[SOURCE DOCUMENT]
History of Carolina Indigo From An Indigenous Point Of View
My family history connection to Georgetown, South Carolina indigo is kidnapping, slavery, oppression and rape. To those of us born to the land of the Carolinas, South Carolina is described as “The Low Country.” We called Indigofera suffruticosa “The Indigo Blues.” However, our Anglo overseers consumed with indigo fever knew it as “Blue Gold.” I’ve researched the history of indigo around the world, and it’s a horrific tale of indigenous people of color being exploited for profit. My Gullah ancestors and my history with “Low Country” indigo is part of the greater story of slavery in South Carolina.

[THINGS TO DO]
**1)** Answer these questions using the piece on Carolina indigo:
(a) What did the overseers call indigo?
(b) To people born in the Carolinas, what name describes South Carolina?
(c) Which ancestors does the writer name?
**2)** Continue the piece on Carolina indigo from its last sentence.
The dataset entries that follow have no connection to the piece on Carolina indigo.

[Dataset entries]

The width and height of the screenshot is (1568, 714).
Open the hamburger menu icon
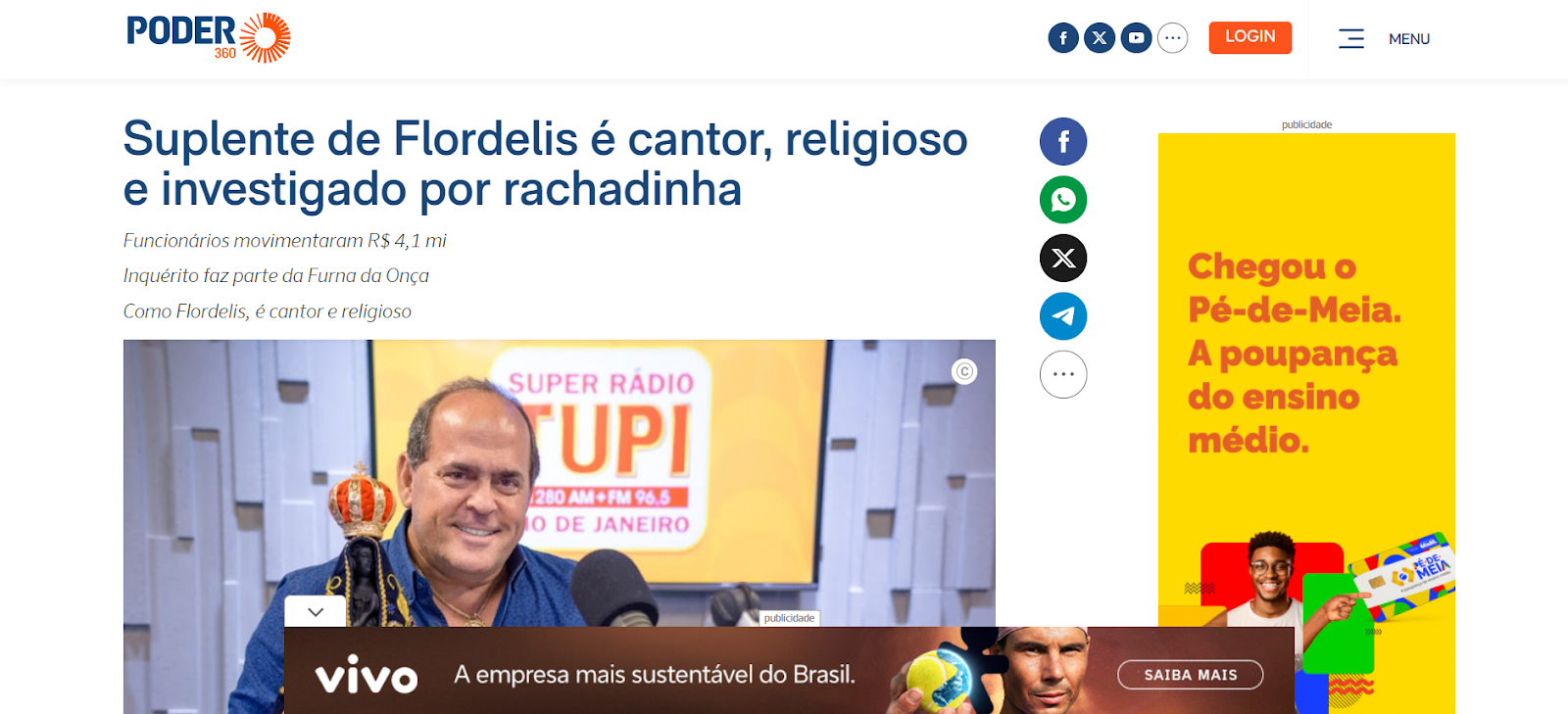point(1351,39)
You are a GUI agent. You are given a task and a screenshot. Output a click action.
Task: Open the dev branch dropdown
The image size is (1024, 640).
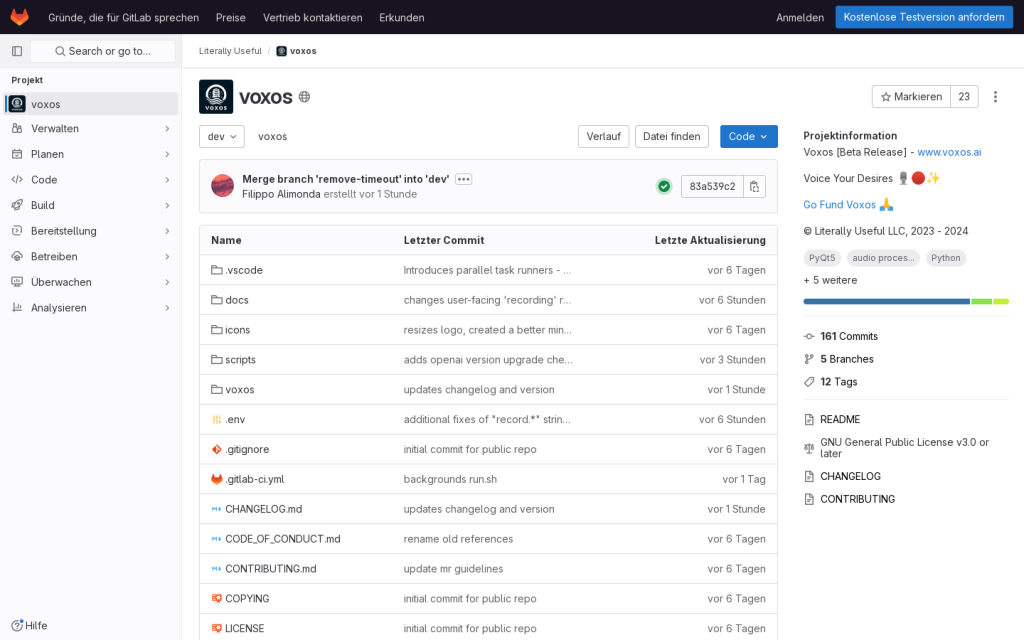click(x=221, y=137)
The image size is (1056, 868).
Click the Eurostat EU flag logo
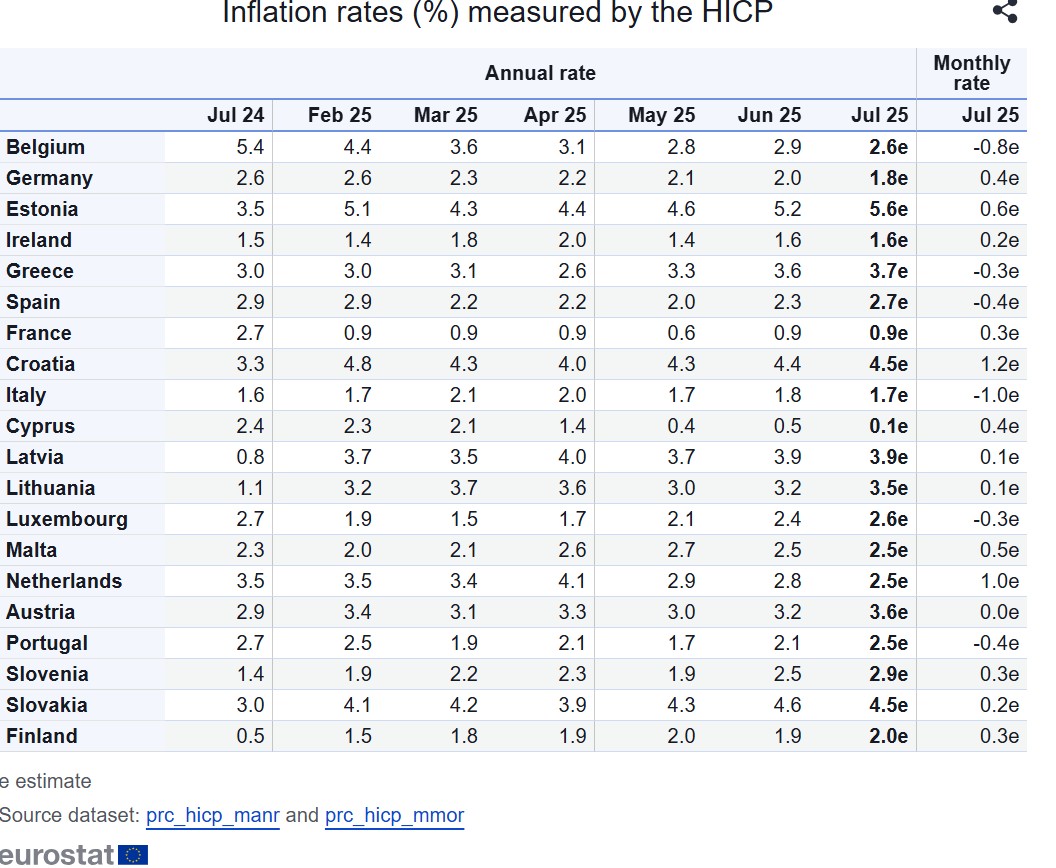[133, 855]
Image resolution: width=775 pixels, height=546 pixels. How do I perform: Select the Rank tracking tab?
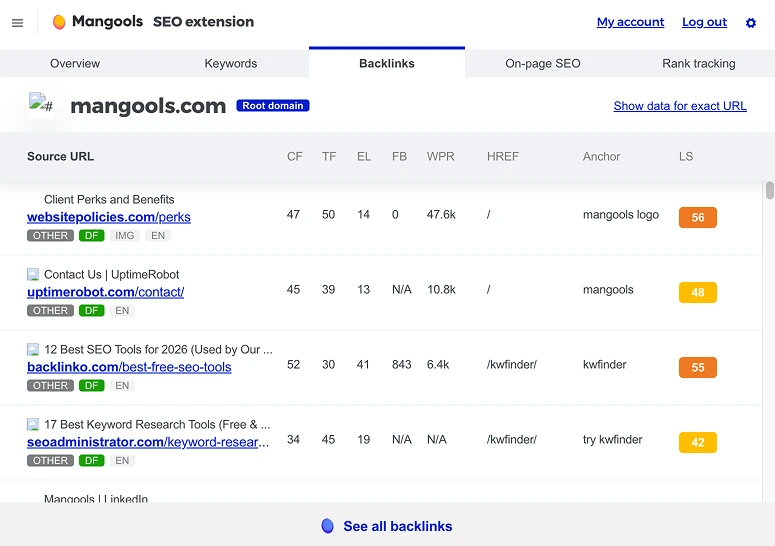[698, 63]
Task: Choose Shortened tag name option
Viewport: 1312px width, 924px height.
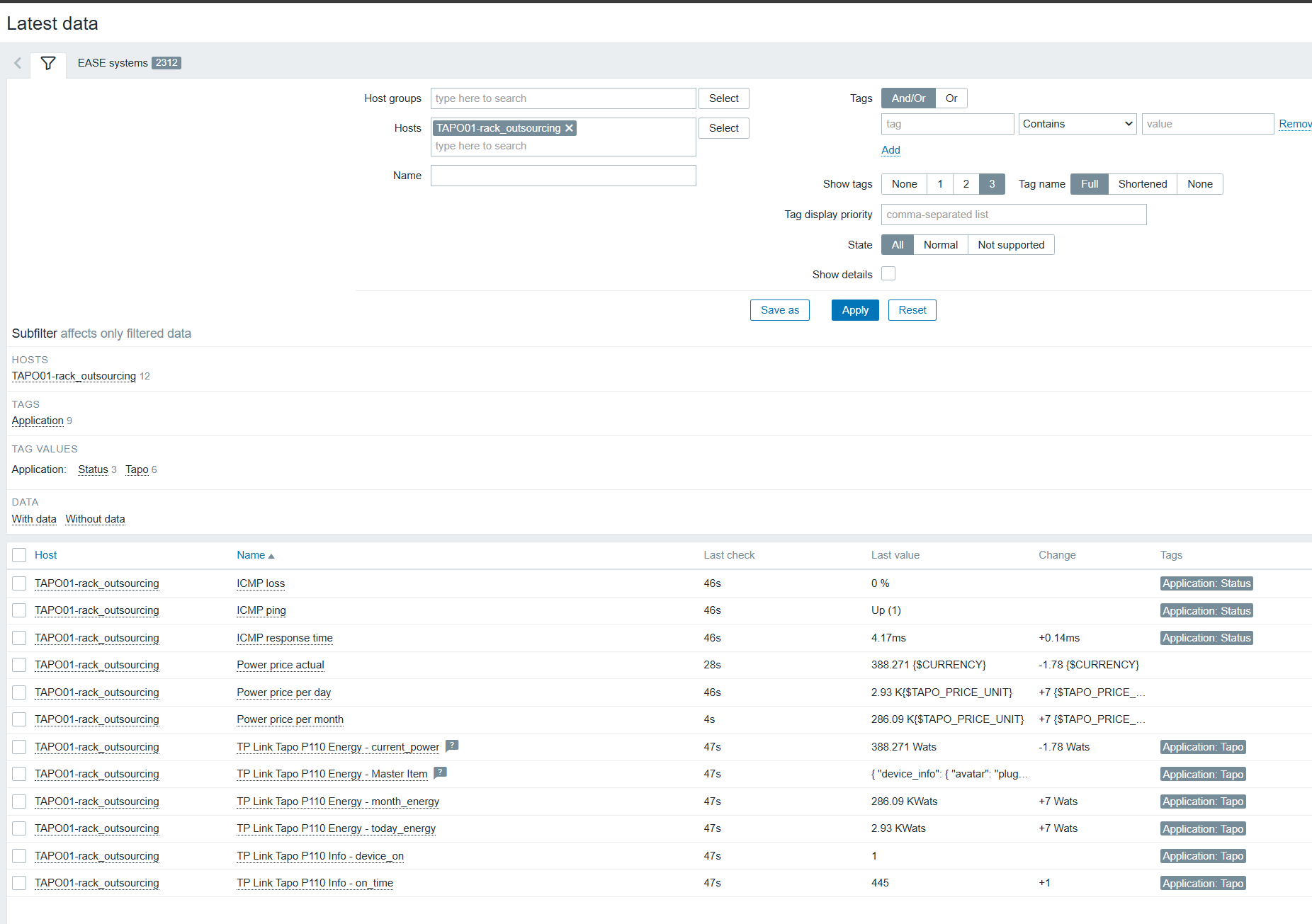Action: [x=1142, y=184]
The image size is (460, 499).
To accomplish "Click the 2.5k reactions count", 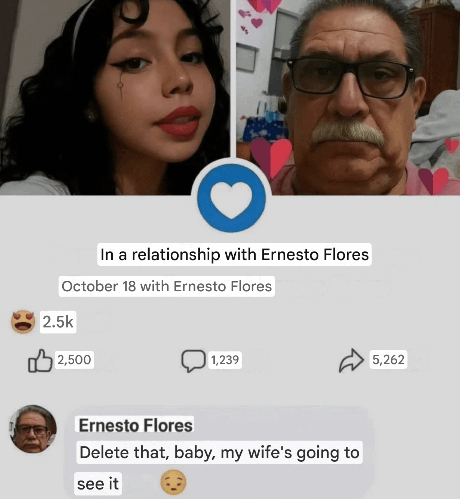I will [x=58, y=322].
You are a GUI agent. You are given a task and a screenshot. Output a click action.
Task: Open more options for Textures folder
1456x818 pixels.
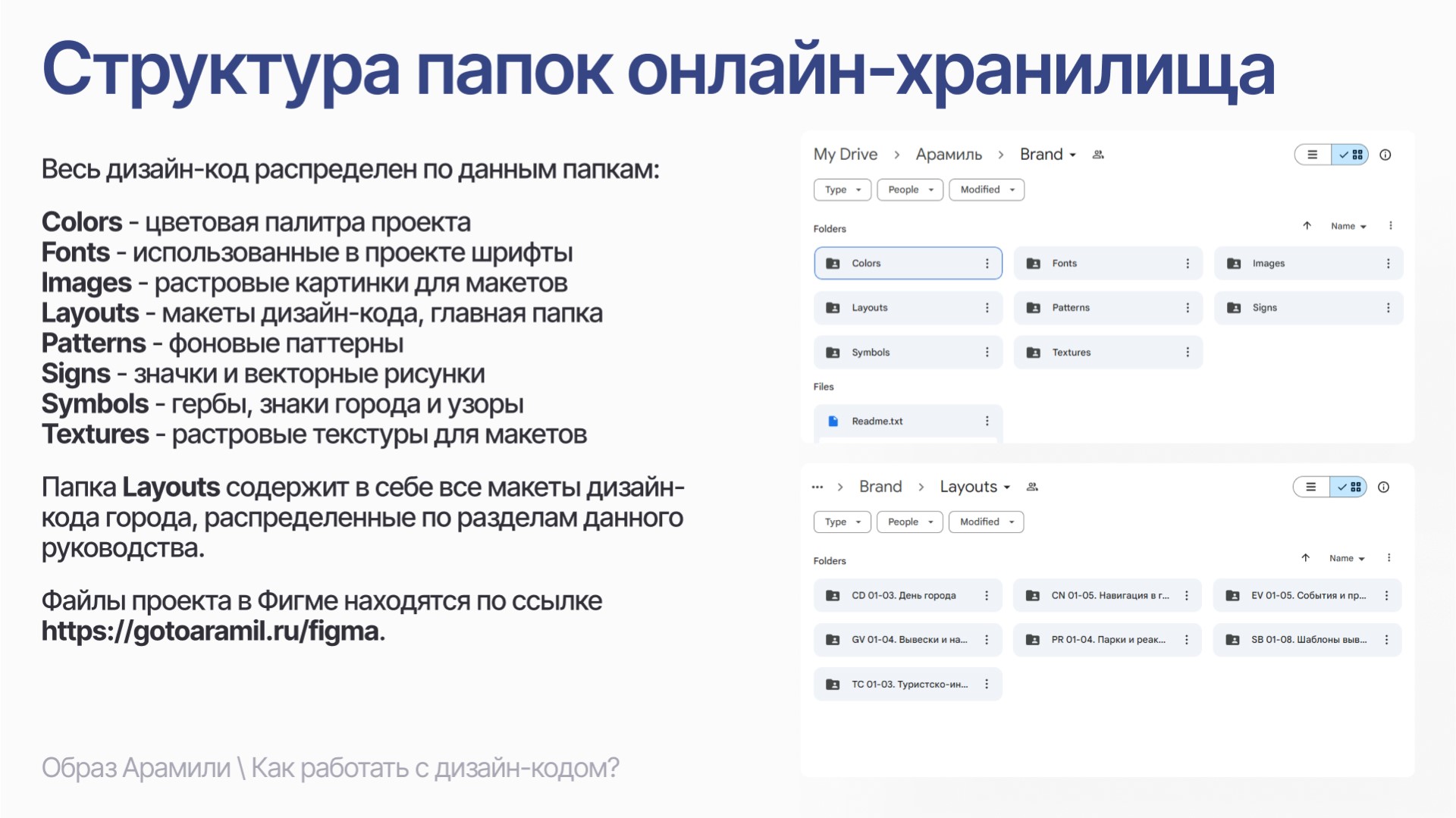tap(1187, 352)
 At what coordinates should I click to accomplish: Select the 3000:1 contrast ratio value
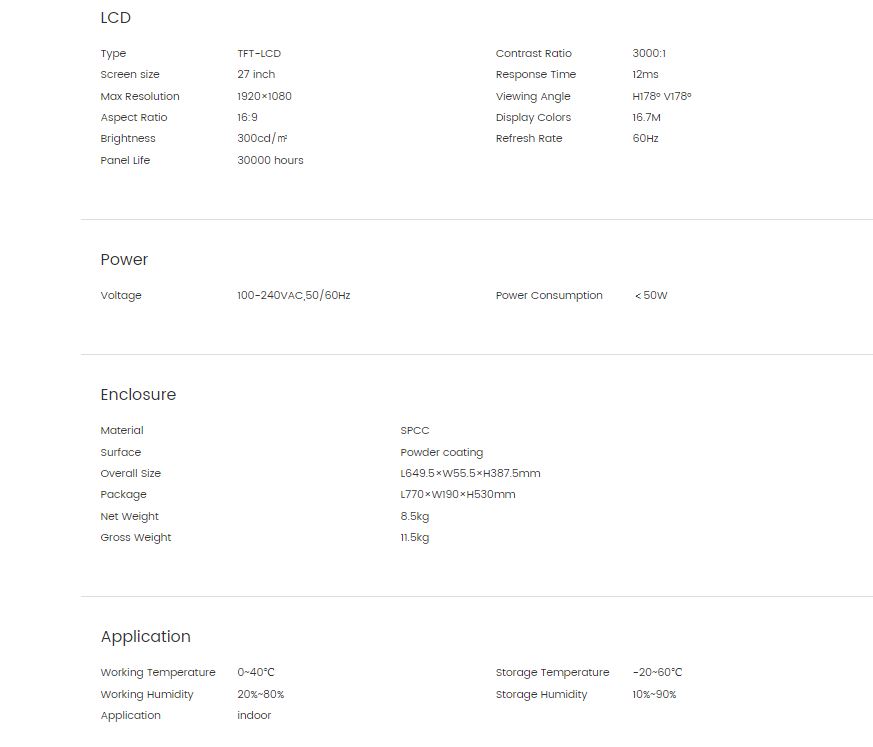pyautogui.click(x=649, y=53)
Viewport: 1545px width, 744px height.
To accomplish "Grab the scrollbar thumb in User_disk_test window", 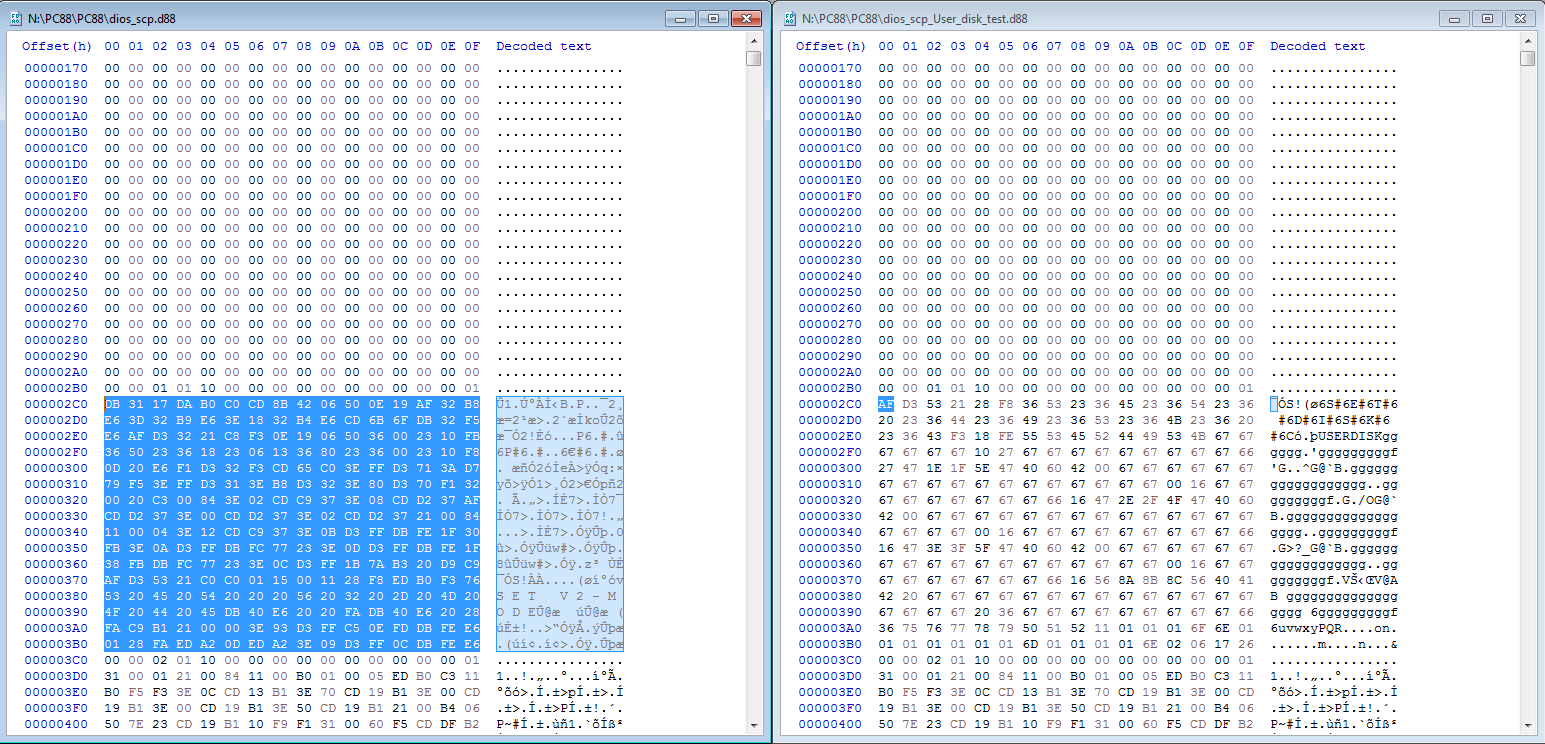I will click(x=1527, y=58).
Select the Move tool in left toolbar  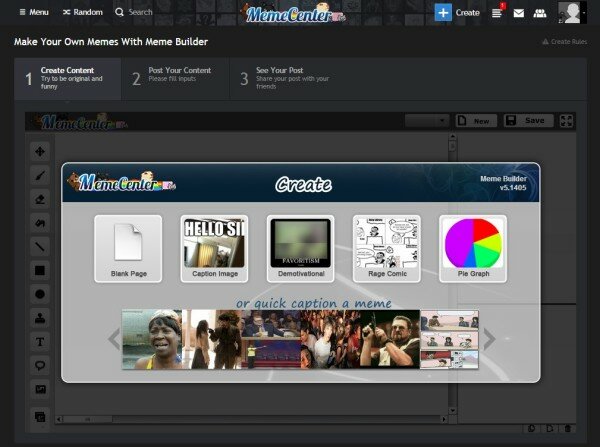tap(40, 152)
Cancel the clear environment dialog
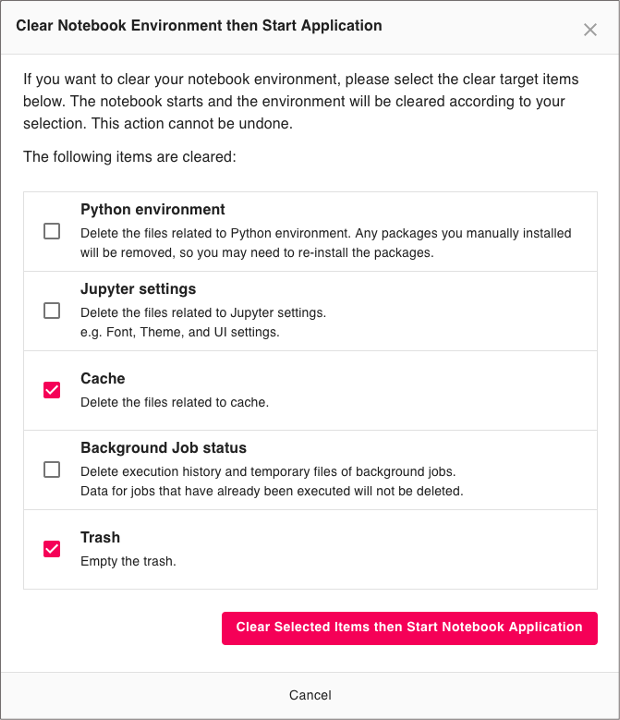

[RESPONSES BY ITEM NUMBER]
**1)**
(a) "Blue Gold."
(b) "The Low Country."
(c) The writer's Gullah ancestors.

**2)**
As contemporary society is reconnecting with the hypnotic seductive deep blue color of natural indigo, the stain of its dark legacy is resurfacing. Many indigo practitioners choose to overlook or white wash the pain associated with this deep purplish cool blue color. As an indigenous Carolina practitioner, I embrace the pain of my ancestors by celebrating indigo as a sacred medicine. The transformative power from wet green cloth to oxidized blue mersized me as a child of five, and it thrills me just as much at 70. Every vat of indigo is a spiritual experience that drowns me in the tears of my ancestors.
It’s no accident that indigo is waking up creative hands in a world broken by fear of cultural others, and the ruthless desire for domination. The medicine of indigo demonstrates transformation. My Momma’s teaching that if we witness transformation on cloth, we can be empowered to transform our individual lives. Watching blue emerge on fabric from green before your eyes gives hope. Seeing blue indigo fabric blowing on a clothesline in the wind is a peaceful experience to dye for.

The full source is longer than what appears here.